The plurality of head-related transfer characteristics corresponds
to respective points within a range that accords with the set size
from among a plurality of points, with each point having a
different position relative to a listening point. In this mode, a
plurality of head-related transfer characteristics corresponding to
various points are imparted to a first audio signal, and as a
result a listener of a playback sound of a second audio signal is
able to perceive a localized virtual sound source as it spreads
spatially. If the range is set so that it varies depending on the
size of a virtual sound source, a virtual sound source of different
sizes can be perceived by a listener.
Second Mode
In a preferred example (Second Mode) of First Mode, the generation
of the second audio signal includes: setting the range in
accordance with the size of the virtual sound source; and
synthesizing the plurality of head-related transfer characteristics
corresponding to the respective points within the set range to
generate a synthesized head-related transfer characteristic; and
generating the second audio signal by imparting the synthesized
head-related transfer characteristic to the first audio signal. In
this mode, a head-related transfer characteristic that is generated
by synthesizing a plurality of head-related transfer
characteristics within a range is imparted to a first audio signal.
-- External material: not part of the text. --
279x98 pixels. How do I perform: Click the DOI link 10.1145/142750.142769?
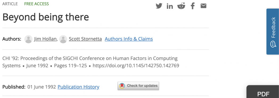click(136, 66)
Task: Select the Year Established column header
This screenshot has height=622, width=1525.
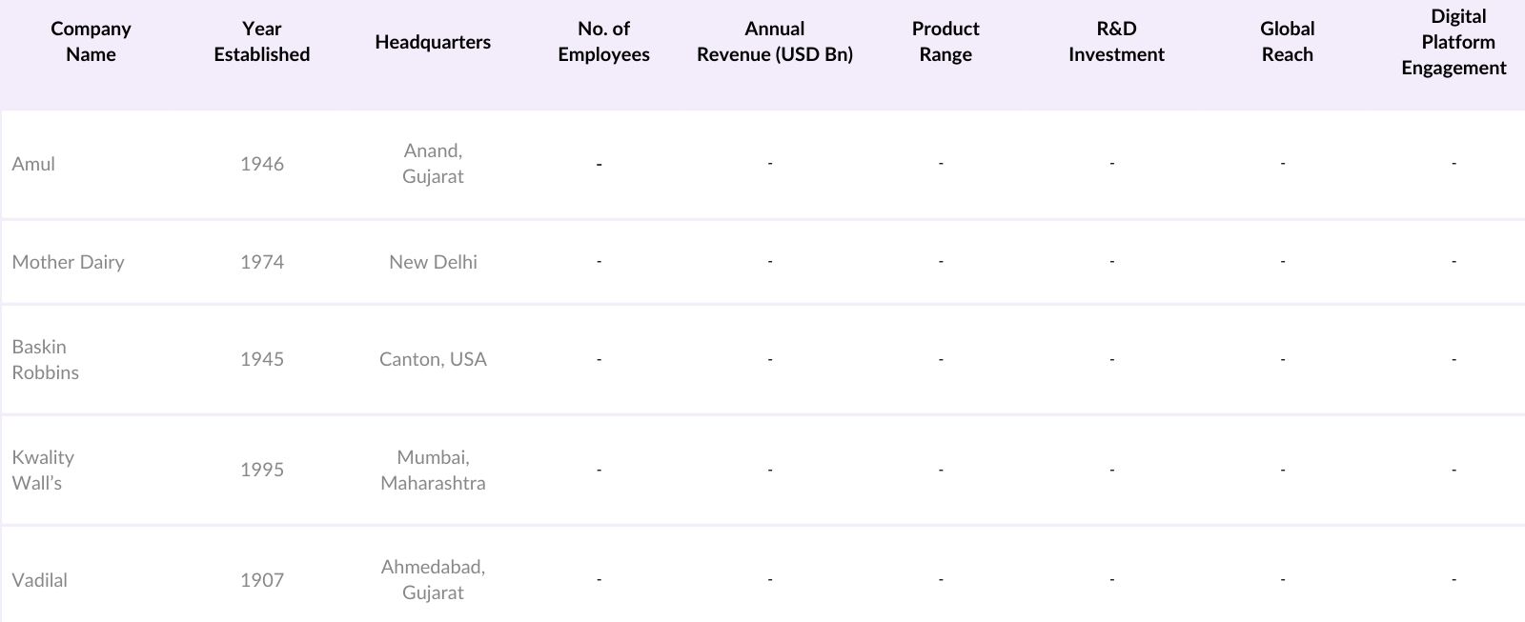Action: point(262,42)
Therefore, compared with a configuration in which each of a
plurality of head-related transfer characteristics within the range
is imparted to the first audio signal before synthesizing them, a
processing burden (e.g., convolution) required for imparting the
head-related transfer characteristics can be reduced.
Third Mode
In a preferred example (Third Mode) of Second Mode, the method
further sets a position of the virtual sound source, the setting of
the range including setting the range according to the size and the
position of the virtual sound source. In this mode, since the size
and the position of a virtual sound source are set, the position of
a spatially spreading virtual sound source can be changed.
Fourth Mode
In a preferred example (Fourth Mode) of Second Mode or Third Mode,
the synthesizing of the plurality of head-related transfer
characteristics includes weight averaging the plurality of
head-related transfer characteristics by using weighted values,
each of the weighted values being set in accordance with a position
of each point within the range. In this mode, weighted values that
are set depending on the positions of respective points within a
range are used for weight averaging a plurality of head-related
transfer characteristics. Accordingly, diverse characteristics can
be imparted to the first audio signal, where the diverse
characteristics reflect each of multiple head-related transfer
characteristics H to an extent depending on the position of a
corresponding point within the range.
Fifth Mode
In a preferred example (Fifth Mode) of any one of Second Mode to
Fourth Mode, the setting of the range includes setting the range by
perspectively projecting the virtual sound source onto a reference
plane including the plurality of points, with the center of the
projection being the listening point or an ear position
corresponding to the listening point. In this mode, a range is set
by perspectively projecting a virtual sound source onto a reference
plane with a listening point or an ear position being the
projection center, and therefore, the area of a target range
changes depending on the distance between the listening point and
the virtual sound source, and the number of head-related transfer
characteristics in the target range changes accordingly. In this
way, a listener is able to perceive changes in distance between the
listening point and the virtual sound source.
Sixth Mode
In a preferred example (Sixth Mode) of any one of First Mode to
Fifth Mode, the method sets the range individually for each of a
right ear and a left ear; and generates the second audio signal for
a right channel by imparting to the first audio signal the
plurality of head-related transfer characteristics for the right
ear, the plurality of head-related transfer characteristics
corresponding to respective points within the range set with regard
to the right ear, and generates the second audio signal for a left
channel by imparting to the first audio signal the plurality of
head-related transfer characteristics for the left ear, the
plurality of head-related transfer characteristics corresponding to
respective points within the range set with regard to the left ear.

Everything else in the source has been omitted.